*** Opening Information ***

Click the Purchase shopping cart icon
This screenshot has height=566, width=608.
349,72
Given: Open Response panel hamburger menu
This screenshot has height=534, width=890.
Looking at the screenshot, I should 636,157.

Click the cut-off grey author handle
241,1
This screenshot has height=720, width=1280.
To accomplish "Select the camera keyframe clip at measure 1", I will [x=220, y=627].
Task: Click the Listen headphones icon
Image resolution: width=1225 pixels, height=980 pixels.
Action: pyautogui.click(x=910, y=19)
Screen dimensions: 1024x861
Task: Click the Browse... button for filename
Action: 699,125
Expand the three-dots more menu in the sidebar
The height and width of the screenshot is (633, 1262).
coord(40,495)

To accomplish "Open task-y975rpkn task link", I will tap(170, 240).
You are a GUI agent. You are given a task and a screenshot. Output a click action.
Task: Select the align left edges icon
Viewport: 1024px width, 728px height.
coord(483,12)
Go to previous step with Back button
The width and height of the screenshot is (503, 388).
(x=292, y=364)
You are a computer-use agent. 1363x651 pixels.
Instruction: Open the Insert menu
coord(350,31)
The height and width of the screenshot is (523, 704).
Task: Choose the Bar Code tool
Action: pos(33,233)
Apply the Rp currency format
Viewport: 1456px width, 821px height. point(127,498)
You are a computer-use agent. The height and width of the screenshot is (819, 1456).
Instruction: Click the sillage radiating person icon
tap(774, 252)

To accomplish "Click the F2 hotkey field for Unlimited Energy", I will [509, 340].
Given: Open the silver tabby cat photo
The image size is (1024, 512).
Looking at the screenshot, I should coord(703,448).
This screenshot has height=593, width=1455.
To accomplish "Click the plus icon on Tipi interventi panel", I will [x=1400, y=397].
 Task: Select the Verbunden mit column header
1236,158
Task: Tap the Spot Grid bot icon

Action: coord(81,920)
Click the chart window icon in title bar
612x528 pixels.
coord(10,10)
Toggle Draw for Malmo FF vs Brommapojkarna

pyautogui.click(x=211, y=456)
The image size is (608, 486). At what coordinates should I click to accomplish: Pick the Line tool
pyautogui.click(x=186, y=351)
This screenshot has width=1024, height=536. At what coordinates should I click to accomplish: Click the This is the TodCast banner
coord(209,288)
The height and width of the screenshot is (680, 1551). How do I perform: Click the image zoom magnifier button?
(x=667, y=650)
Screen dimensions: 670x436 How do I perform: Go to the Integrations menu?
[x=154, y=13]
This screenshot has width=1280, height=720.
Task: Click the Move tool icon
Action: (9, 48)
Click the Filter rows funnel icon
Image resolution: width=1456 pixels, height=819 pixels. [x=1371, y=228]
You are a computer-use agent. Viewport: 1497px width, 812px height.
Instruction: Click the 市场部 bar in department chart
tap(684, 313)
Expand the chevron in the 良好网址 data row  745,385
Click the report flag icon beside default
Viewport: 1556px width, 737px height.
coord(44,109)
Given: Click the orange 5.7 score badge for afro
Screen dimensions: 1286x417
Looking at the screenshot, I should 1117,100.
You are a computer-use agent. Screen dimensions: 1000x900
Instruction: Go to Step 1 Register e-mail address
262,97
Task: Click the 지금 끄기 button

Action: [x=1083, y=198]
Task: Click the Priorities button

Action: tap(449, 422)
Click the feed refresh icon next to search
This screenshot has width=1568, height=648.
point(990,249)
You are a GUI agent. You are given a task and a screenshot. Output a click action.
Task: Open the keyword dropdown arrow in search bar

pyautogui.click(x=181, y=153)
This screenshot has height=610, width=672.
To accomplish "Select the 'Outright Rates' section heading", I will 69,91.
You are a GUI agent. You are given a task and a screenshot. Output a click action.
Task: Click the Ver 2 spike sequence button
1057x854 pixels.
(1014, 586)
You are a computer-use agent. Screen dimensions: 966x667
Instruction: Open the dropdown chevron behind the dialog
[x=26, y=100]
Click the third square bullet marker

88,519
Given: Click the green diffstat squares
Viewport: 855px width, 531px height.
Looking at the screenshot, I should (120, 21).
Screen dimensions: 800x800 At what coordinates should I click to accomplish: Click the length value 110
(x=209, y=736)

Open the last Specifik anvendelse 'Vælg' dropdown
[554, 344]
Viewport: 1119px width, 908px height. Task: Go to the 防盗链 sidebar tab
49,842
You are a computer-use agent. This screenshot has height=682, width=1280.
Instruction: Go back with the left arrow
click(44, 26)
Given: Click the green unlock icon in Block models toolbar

*** Closing Information ***

▶ [Work request]: How many lines in the entries above include the string "panel"? Give only the number.

▶ [Response box]: 2